In recent years, education development has been a focus for international aid. Many organizations, especially UNESCO, ACEM, UNICEF, the World Bank, and the Asian Development Bank are sponsoring and organizing education initiatives. The Government of Afghanistan similarly view education is the key to the long-term success of the Afghan state.
A historically Pashto term, Loya Jirga, translates to “grand council.” It is a unique forum in which tribal elders of each ethnic group convene to discuss and resolve Afghanistan’s affairs. The loya jirga is centuries old tradition and a quintessential part of the Afghan government. A decision-making assembly, the jirga refrains from time limitations and continues until decision are reached through consensus. The jirga addresses a variety of issues, such as foreign policy, military action, or the introduction of new ideas and reforms.
Following the collapse of the Taliban regime in 2001, Afghanistan held several jirgas to determine the best course of action for the country’s social, political and economic development. Approximately 1,500 delegates from all over Afghanistan took part in the loya jirga in Kabul. Each district elected 20 people, who then held a secret vote to select one person to represent the whole district. The 362 districts in Afghanistan had at least one seat, with more seats allotted for every 22,000 people. Ultimately, women held 160 of the remaining seats.
In 2003, another historical loya jirga convened to discuss the proposed Afghan constitution, which was ratified on January 4th, 2004. The most pressing issues were those of centralized power, social reform, and the feasibility of a free-market economy in Afghanistan. Afghanistan’s Parliament draws upon this deep-rooted tradition in its structure and performance of legislative functions.

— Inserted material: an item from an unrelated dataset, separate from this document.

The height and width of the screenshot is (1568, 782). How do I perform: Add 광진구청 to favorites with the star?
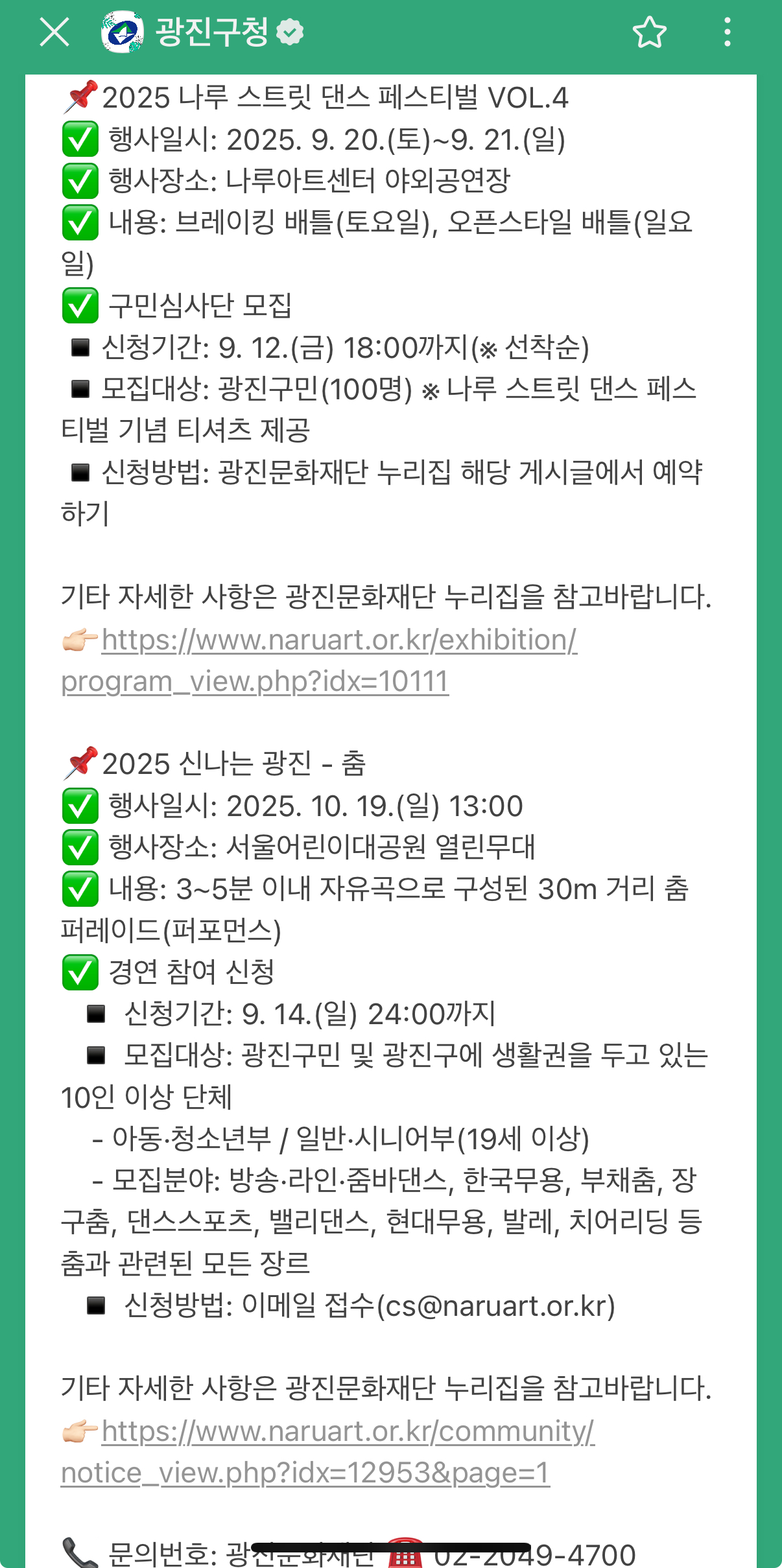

In September of 2006, President Karzai proposed holding jirgas along the Afghanistan-Paksitan border during a trilateral meeting with U.S. President George Bush and Pakistan President Pervez Musharraf. Tribal elders on each side will side will meet with the participation of both President Karzai and President Musharraf with the hopes of resolving the problems of regional extremism and terrorism through consultation and consensus.

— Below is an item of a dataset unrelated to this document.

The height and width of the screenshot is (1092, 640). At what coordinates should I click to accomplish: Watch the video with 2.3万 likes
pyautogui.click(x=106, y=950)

Since 2002, the government has made considerable progress in increasing access to health care services. Afghanistan’s health care sector has faced many challenges in the past four years, but the Ministry of Public Health (MOPH) continues to move Afghanistan forward. Some achievements have included:
- Reform and restructuring of health system which has a public-private mix orientation
- Development of health policy and strategies for the period 2005 to 2009
- Expanded Basic Package of Health Services (BPHS) from 9% of the population in 2003 to 77% in 2005
- Developed capacity at the Central MOPH for coordinating and managing donor funds.
In Kabul, state of the art hospitals have opened and clinics have been built and staffed all over the country. However, there is much left to be done. Maternal, infant and under-5 mortality rates are some of the highest in the world. Reducing child mortality, improving maternal health, combating malaria and other diseases and reaching Afghanistan’s Millennium Development Goals are central to Afghanistan’s public health mission.

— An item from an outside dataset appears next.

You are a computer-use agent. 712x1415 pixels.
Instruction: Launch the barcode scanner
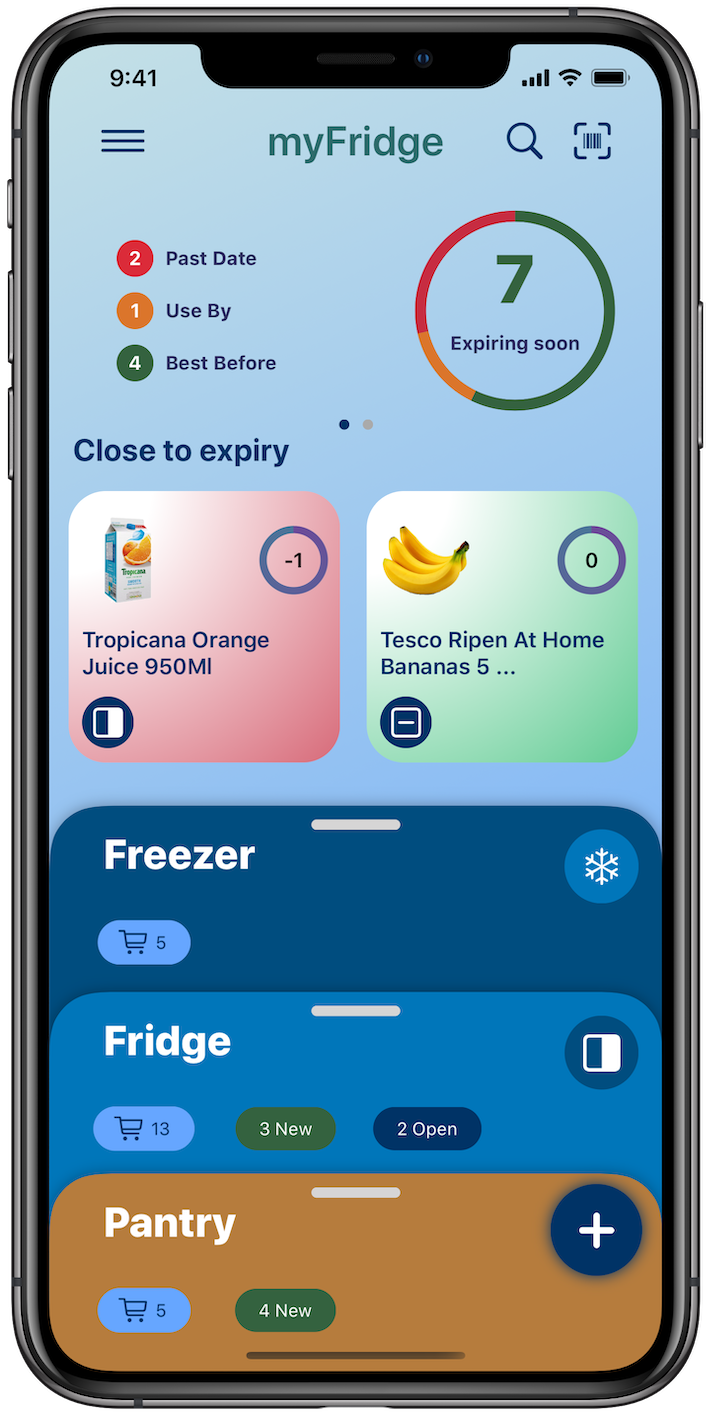click(592, 141)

- Eid al-fitr - After a month of Fasting (Ramadan), Afghans visit or entertain their friends and give gifts.
- Eid al-adha - The tenth day of the twelth month of the Higra calendar commemorates the Prophet Abraham’s devotion to God.
- Ashura - The tenth day of the month Muharram is a day of mourning commemorating the martyrdom of Prophet Muhammad’s grandson Hussain at the battle of Kerbala.
- Mawleed al-Nabi - The 12th day of Rabi al-Awal celebrates the Prophet’s birthday.
- Nowroze - March 21st marks the first day of spring.